Question

How do you integrate $ \int {\cos ^2}x $ by integration by parts method?

Answer 1

Hint: To solve the given integral expression by parts method, first we will assume the given trigonometric term of the integral as $ u $ and then differentiate it and again assume it in another part. And finally integrate both the assumed terms separately until it's in the simplest form.

Complete step-by-step answer:
If we really want to integrate by parts choose:
 $
  \because u = \cos x \\
   \Rightarrow \dfrac{{du}}{{dx}} = - \sin x \\
   \Rightarrow du = - \sin x.dx \;
  $
Now assume,
 $
  v = \sin x \\
   \Rightarrow \dfrac{{dv}}{{dx}} = \cos x \\
   \Rightarrow dv = \cos x.dx \;
  $
Now,
 $ \int udv = u.v - \int v.du $
In the above equation, if we elaborate the L.H.S, then the R.H.S is as it is.
 $
   \Rightarrow \int \cos x.\cos xdx = \cos x.\sin x - \int \sin x( - \sin x.dx) \\
   \Rightarrow \int {\cos ^2}x.dx = \cos x.\sin x + \int (1 - {\cos ^2}x)dx \\
   \Rightarrow \int {\cos ^2}x.dx = \cos x.\sin x + \int 1dx - \int {\cos ^2}x.dx \;
  $
Now for the second part of the R.H.S: integrate it separately:
2. $ \int {\cos ^2}x.dx = \cos x.\sin x + x $
And assume: $ \int {\cos ^2}x.dx $ as $ I $ :
 $ \therefore I = \int {\cos ^2}x = \dfrac{1}{2}x + \dfrac{1}{2}\sin x.dx $
However, a shorter way is to use the trigonometric identities:
 $ \cos 2x = {\cos ^2}x - {\sin ^2}x = 2{\cos ^2}x - 1 = 1 - 2{\sin ^2}x $ and
 $ \sin 2x = 2\sin x.\cos x $
Now, use the upper identities in the main equation:
 $
  \therefore \int {\cos ^2}x = \int \cos x.\sin x + x - \dfrac{1}{2}x - \dfrac{1}{2}\sin x.dx \\
   \Rightarrow \int {\cos ^2}x.dx = \int \dfrac{{1 + \cos 2x}}{2}dx \\
   \Rightarrow \int {\cos ^2}x.dx = \int \dfrac{1}{2}dx + \dfrac{1}{2}\int \cos 2x.dx \\
   \Rightarrow \int {\cos ^2}x.dx = \dfrac{1}{2}x + \dfrac{1}{2}\sin 2x + C \\
  \therefore \int {\cos ^2}x.dx = \dfrac{x}{2} + \dfrac{1}{2}\sin x.\cos x + C \;
  $
So, the correct answer is “$\dfrac{x}{2} + \dfrac{1}{2}\sin x.\cos x + C$”.
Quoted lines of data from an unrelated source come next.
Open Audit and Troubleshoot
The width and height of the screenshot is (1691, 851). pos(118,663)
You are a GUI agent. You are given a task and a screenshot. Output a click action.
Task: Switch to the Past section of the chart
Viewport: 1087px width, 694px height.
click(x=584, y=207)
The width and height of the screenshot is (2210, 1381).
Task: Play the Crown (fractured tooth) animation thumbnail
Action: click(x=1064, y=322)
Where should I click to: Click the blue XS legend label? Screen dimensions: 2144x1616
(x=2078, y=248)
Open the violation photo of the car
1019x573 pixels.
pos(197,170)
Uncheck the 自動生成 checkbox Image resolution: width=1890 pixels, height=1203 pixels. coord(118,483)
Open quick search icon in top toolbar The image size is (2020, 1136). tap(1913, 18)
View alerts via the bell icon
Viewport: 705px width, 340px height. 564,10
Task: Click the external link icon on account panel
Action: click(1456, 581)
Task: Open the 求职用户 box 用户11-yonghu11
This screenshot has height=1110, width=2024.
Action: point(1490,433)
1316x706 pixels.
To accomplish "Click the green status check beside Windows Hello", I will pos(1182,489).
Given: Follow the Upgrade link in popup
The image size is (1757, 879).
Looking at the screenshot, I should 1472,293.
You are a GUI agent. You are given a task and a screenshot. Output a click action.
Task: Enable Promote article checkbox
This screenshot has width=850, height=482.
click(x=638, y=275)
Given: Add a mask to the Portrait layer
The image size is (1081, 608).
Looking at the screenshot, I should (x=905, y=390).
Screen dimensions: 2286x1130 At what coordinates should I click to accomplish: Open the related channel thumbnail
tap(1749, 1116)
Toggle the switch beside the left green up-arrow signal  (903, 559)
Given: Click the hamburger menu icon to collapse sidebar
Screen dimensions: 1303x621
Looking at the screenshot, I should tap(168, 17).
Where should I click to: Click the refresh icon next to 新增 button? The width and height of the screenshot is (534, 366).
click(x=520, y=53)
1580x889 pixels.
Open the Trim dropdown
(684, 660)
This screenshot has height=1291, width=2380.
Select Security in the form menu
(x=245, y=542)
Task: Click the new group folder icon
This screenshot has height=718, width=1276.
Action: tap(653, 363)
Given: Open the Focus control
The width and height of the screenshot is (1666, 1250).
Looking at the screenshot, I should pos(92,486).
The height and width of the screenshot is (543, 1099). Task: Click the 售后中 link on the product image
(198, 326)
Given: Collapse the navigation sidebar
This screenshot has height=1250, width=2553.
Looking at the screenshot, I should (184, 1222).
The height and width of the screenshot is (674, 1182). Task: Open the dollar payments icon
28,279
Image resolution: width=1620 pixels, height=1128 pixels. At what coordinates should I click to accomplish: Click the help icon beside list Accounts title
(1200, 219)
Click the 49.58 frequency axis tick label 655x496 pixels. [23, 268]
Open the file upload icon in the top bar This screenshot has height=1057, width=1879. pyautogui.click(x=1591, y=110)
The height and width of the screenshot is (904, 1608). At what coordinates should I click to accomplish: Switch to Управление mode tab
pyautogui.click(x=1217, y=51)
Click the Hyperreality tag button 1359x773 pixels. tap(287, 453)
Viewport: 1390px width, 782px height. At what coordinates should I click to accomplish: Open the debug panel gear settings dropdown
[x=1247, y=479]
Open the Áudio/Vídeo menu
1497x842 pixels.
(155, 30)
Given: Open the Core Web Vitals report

Note: Integration by Parts is a special method of integration that is often useful when two functions are multiplied together, but is also helpful in other ways. This method is also termed as partial integration. Another method to integrate a given function is integration by substitution method. These methods are used to make complicated integrations easy.